Hydrolysis of caprine beta-casein by plasmin.

The proteolytic activity of plasmin on soluble caprine beta-casein (CN) was studied in 50 mM Tris.HCI buffer, pH 8.0, at 37 degrees C. Electrophoretic studies showed that hydrolysis of this protein results in an electrophoretic pattern that is similar to the pattern obtained from plasmin hydrolysis of bovine beta-CN (gamma-CN and complementary N-terminal fragments), suggesting that plasmin probably attacks the same regions that are susceptible to cleavage in bovine beta-CN. As determined by SDS-PAGE, the gamma-like components of caprine milk consisted of two fragments with relative molecular mass of 9200 and two with relative molecular mass of 21,400 that could differ in the level of phosphorylation.
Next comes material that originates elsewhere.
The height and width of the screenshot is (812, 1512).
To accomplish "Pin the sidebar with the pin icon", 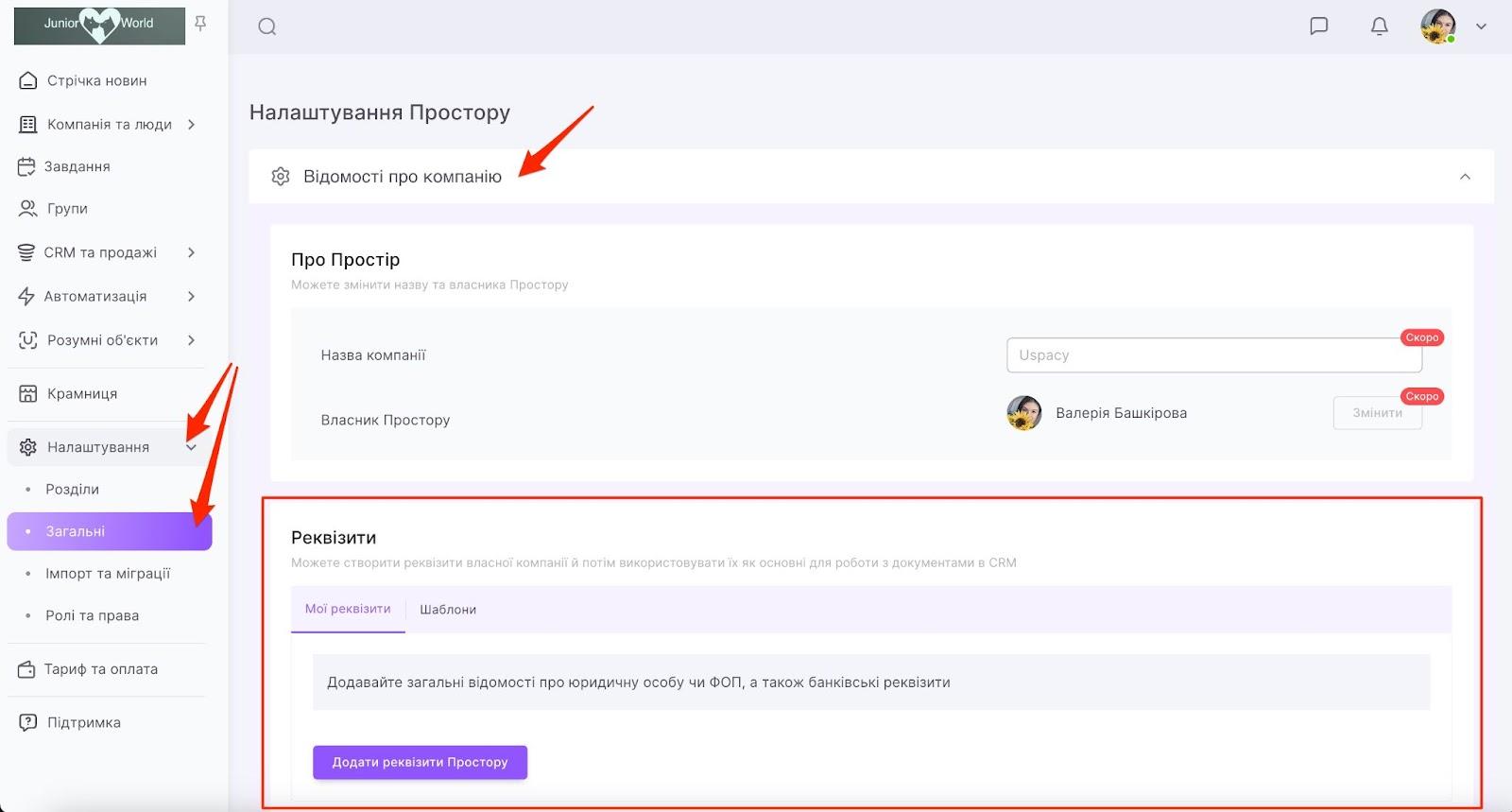I will [200, 24].
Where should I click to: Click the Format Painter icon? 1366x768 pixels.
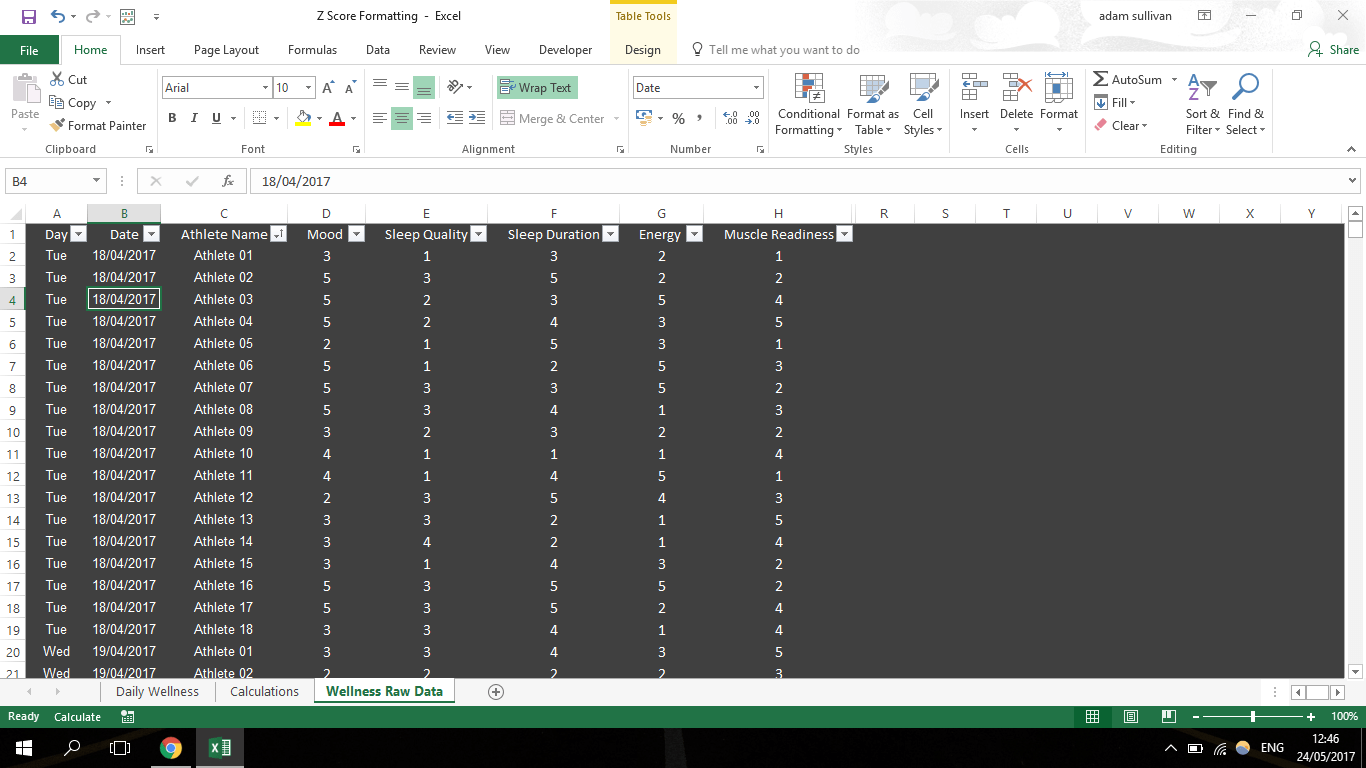[58, 126]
Apparently, the high molecular mass components are homologous to bovine beta-CN (f 29-209) (gamma 1-CN), and the low molecular mass components are homologous to bovine beta-CN (f 106-209) and beta-CN (f 108-209) (gamma 2- and gamma 3-CN). Complementary N-terminal fragments had values for molecular masses in the range 13,600 to 8500 and urea-PAGE patterns that were more complex than those obtained in bovine casein because of the different phosphorylation levels in caprine beta-CN. These fragments were also present in the hydrolysate of whole caprine casein that had been treated with plasmin.